Jack O'Connor ‘happy enough’ with Kerry’s League campaign despite disappointment of losing all four away games

O’Connor: ‘The league is done and dusted now, we just have to get what we can out of it, review it and look forward to the championship’

Jack O'Connor was disappointed with the Kerry team's conversion rate against Galway but in his overall assessment of the League campaign he was pleased with how several of the newer players in the panel have performed when given their chance across the seven matches

Paul BrennanKerryman

Perhaps when it all came out in the wash Jack O’Connor was happy enough with how Kerry’s League campaign looked overall. A three-wins-four-losses record isn’t exactly the sort of form that O’Connor has built an impressive managerial career on, but for now, for this spring, it will do.

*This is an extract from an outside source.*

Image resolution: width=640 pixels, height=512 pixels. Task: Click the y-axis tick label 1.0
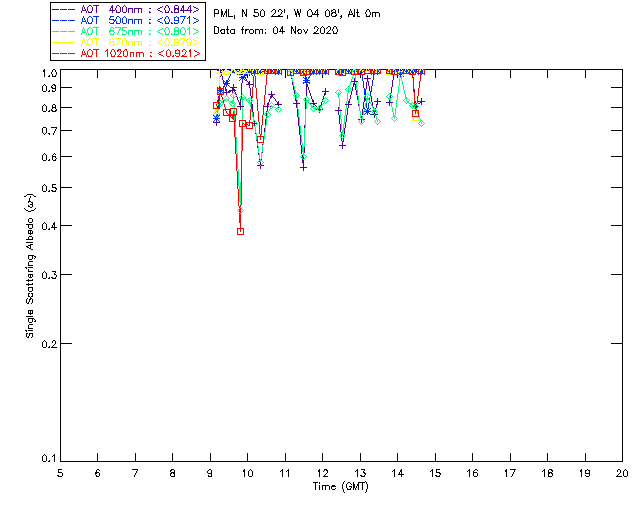pyautogui.click(x=47, y=73)
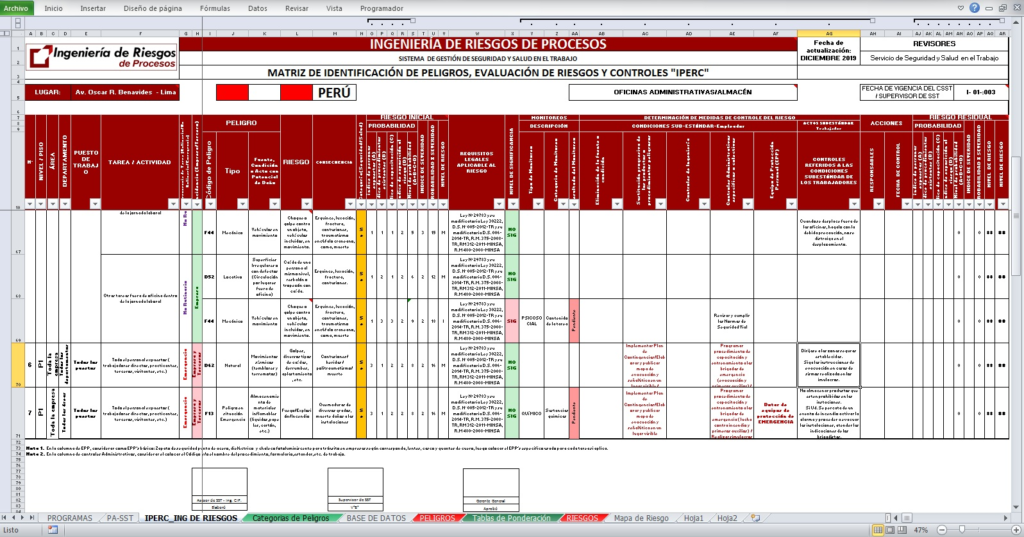
Task: Open the RIESGO column filter dropdown
Action: 306,203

Before the show got on the road back in late January, it was put to O’Connor that given everything that was in play – players on club duty at the time, players out with serious injury, the group as a collective not long back training, following a December team holiday – would a mid-table finish in Division One be acceptable. The Kerry manager said, in the circumstances, it probably would.

That wasn’t cute hoorism on Jack’s part, merely an honest appraisal at the time of where the Kerry collective was and what the realistic goals were for the National League. Fast forward two months and Kerry have finished fifth in the division, going into the final round with a League final within grasp, and at the same time being a little too close for comfort to the relegation zone, albeit they were never really in danger of the drop coming in the final round of fixtures.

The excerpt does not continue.